Title: | Benchmarking and Rescaling R2 using Noise Percentile Analysis |
---|---|
Description: | Provides the tools needed to benchmark the R2 value corresponding to a certain acceptable noise level while also providing a rescaling function based on that noise level yielding a new value of R2 we refer to as R2k which is independent of both the number of degrees of freedom and the noise distribution function. |
Authors: | Joseph G Kreke, PhD; Harris, Inc. Sangeet Khemlani, PhD; Naval Research Laboratory. Greg Trafton, PhD; Naval Research Laboratory. |
Maintainer: | Joseph G Kreke <[email protected]> |
License: | GPL-2 |
Version: | 2.0 |
Built: | 2024-12-17 06:54:23 UTC |
Source: | CRAN |
R-sqaured (R2), as a function of n datapoints of x and y, is a standard goodness-of-fit measure that has the unfortunate behavior of becoming more sensitive to noise as the number of degrees of freedom (n) decreases. The mean of R2 measuring just noise is 1/(n-1). However, the distributions of R2 values measuring just noise varies greatly for each n: they are neither uniform nor consistent in shape, especially at low n. At the next-to-lowest value of n, where n=3, the mean R2 value is 0.5 but the distribution of possible R2 values is symmetric about that point - rising from the mean (0.5) toward the extremes of both 0 and 1 - and every other possible value of R2 is more likely than the mean. When n=3, R2 values of 0 or 1 (the extremes) are more than 30 times more likely than the value of 0.5 (P(R2>0.999 or R2<0.001)=0.020; P(R2>0.499 and R2<0.501)=0.00069). For n=4 and higher, the distributions of R2 are not symmetric about the mean and high values of R2 are not as likely as they are at n=3 but there are still significant probabilities of achieving high R2 values. As n increases, the probability of obtaining high R2 values with just noise decreases sharply. We invite the reader to run the plotpdf() function for 3, 4 and 5 degrees of freedom.
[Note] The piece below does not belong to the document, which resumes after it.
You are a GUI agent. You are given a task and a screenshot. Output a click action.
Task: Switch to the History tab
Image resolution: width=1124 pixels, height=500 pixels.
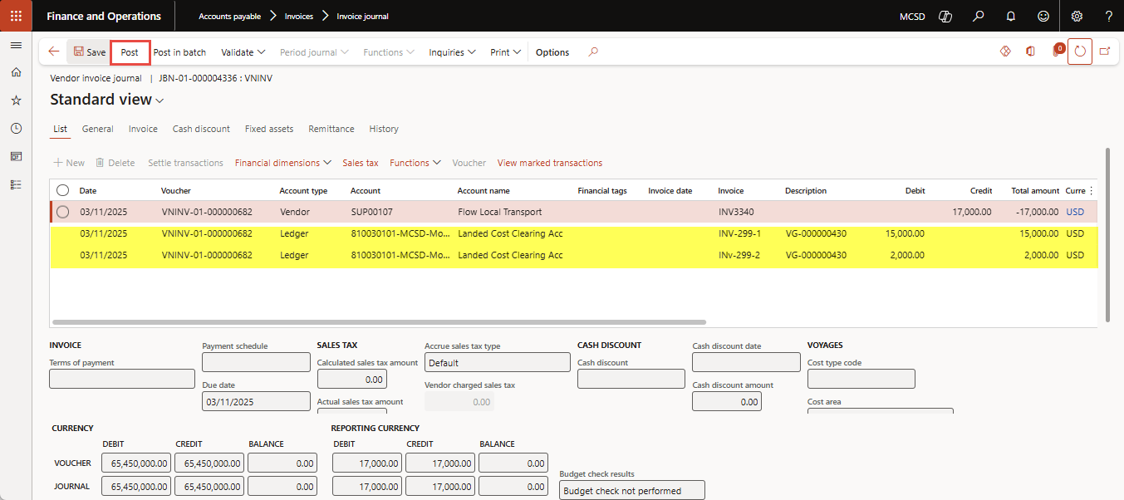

See plotpdf() examples for syntax.
Instead of judging the validity of a particular value of R2 by comparing it to the mean of the noise distributions (1/(n-1)), we consider how the percentiles of R2 - measuring noise only - vary with respect to n. For a given n, we conduct many measurements of R2 using numbers randomnly assigned according to a particular noise distribution function. Then, for a given percentile (p) of noise, we find the value of R2 that is above p percent of all R2 values which then becomes the baseline, R2p. Hence, if one knows the n, how the noise is distributed (dist) and what noise level to stay above (p), one can find the baseline noise (R2p) using the R2p function. We use the normal distribution (dist='normal') and the 95th percentile (p=0.95) as defaults. See plotcdf().
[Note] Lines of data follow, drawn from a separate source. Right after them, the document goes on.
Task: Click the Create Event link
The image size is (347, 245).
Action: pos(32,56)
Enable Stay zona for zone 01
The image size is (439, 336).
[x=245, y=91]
We also provide a function (R2pTable) that will output a table of R2p values based on several degrees of freedom and several percentiles you may want to have handy. Use a pctlist equal to the percentiles you would like to see, e.g. pctlist=c(0.9, 0.95, 0.99).
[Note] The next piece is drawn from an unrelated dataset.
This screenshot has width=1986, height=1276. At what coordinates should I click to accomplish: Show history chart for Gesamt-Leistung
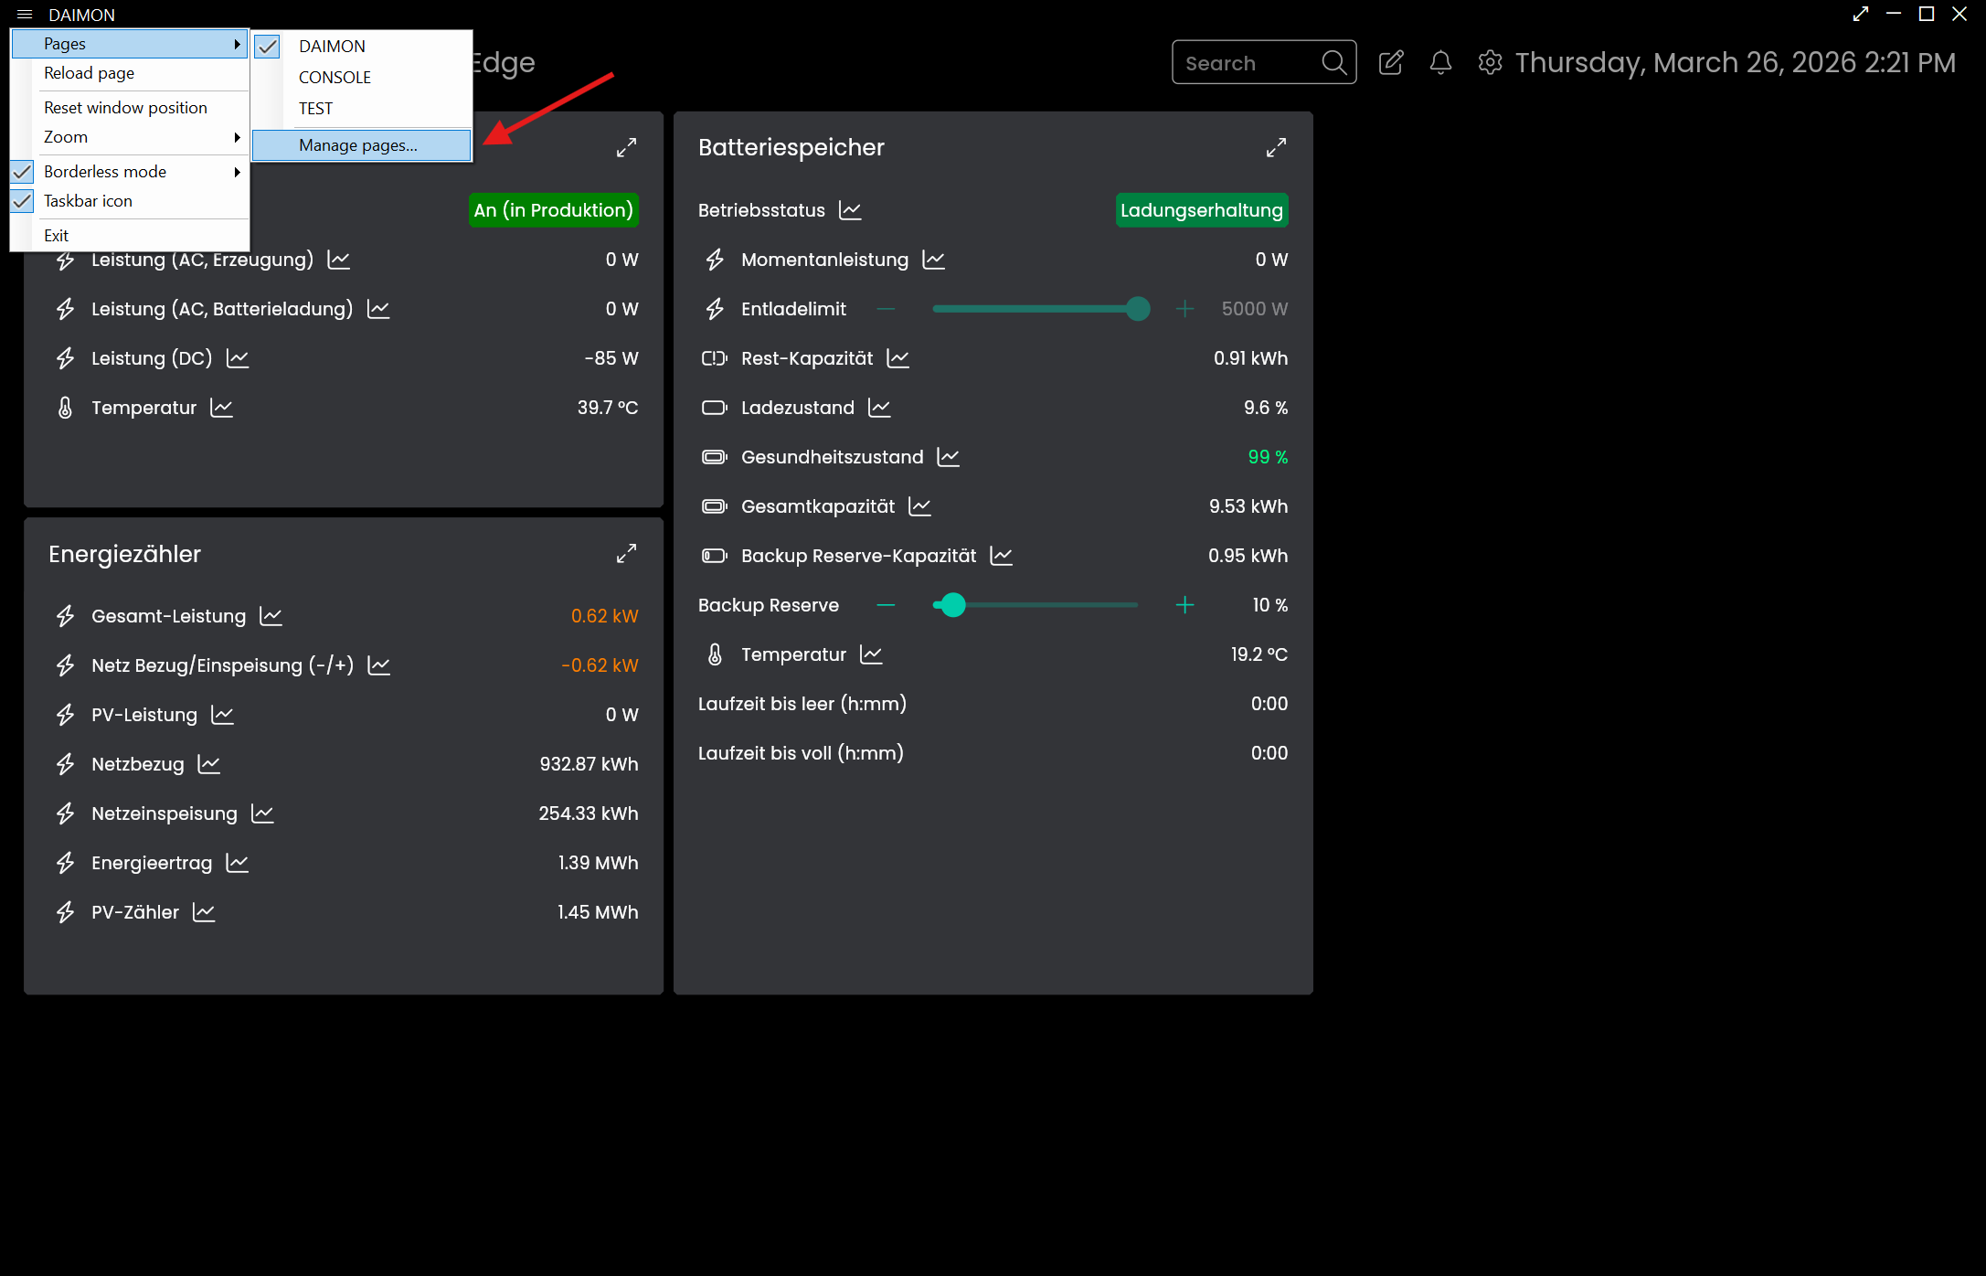[271, 616]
In addition, we also provide a function, R2k, one can use to rescale one or more measurements of R2 to a particular pct and n. One can argue that any value of R2 that equals R2p for a particular noise percentile (p) and number of degrees of freedom (n), must be equivalent to any other value of R2 if it equals R2p for a different n. (We do not presume the same can be said of different values of p.) In other words, all values of R2 along an R2p curve (see plotR2p()) sit at the border between acceptable and unacceptable noise. For a particular p, a measured value of R2 falling on the R2p curve has just as much chance (1-p) of being brought about by noise as any other value of R2 that falls on the same R2p curve (different n, same p). Therefore, any R2 value falling on the R2p curve is equivalent in terms of measuring goodness of fit. Values of R2 that sit above the R2p curve, then establish a ratio we define as R2k = (R2-R2p)/(1-R2p). This ratio, R2k, then establishes a line of equivalency: all values on this line reside at the same fractional distance away from the baseline and therefore have a measure that is equivalent to the original R2 measure. See plotR2k() and plotR2Equiv().
R2k has several important features. 1. Its range of possible values is negative infinity to +1. A negative value is a quick indicator that the associated R2 measure is indistinguishable from noise and a positive value means it is above the noise whose magnitude indicates how far it is above the noise. 2. It is independent of n, which means it can be directly compared to R2ks obtained from other R2 measurements using different n. 3. It is independent of the noise distribution. Once the R2p value is obtained for a given set of parameters (n, p, dist), the associated, rescaled R2k values can be directly compared. However, R2k values coming from different noise baselines (R2ps) can not be directly compared.
Joseph G Kreke, PhD; Harris, Inc. Sangeet Khemlani, PhD; Naval Research Laboratory. Greg Trafton, PhD; Naval Research Laboratory.
Maintainer: Joseph G Kreke <[email protected]>
Khemlani, Sangeet; Kreke, Joseph; Trafton, Greg. "Using Percentile Analysis to Baseline Noise in R-squared". Harris, Inc; Naval Research Laboratory. (in draft)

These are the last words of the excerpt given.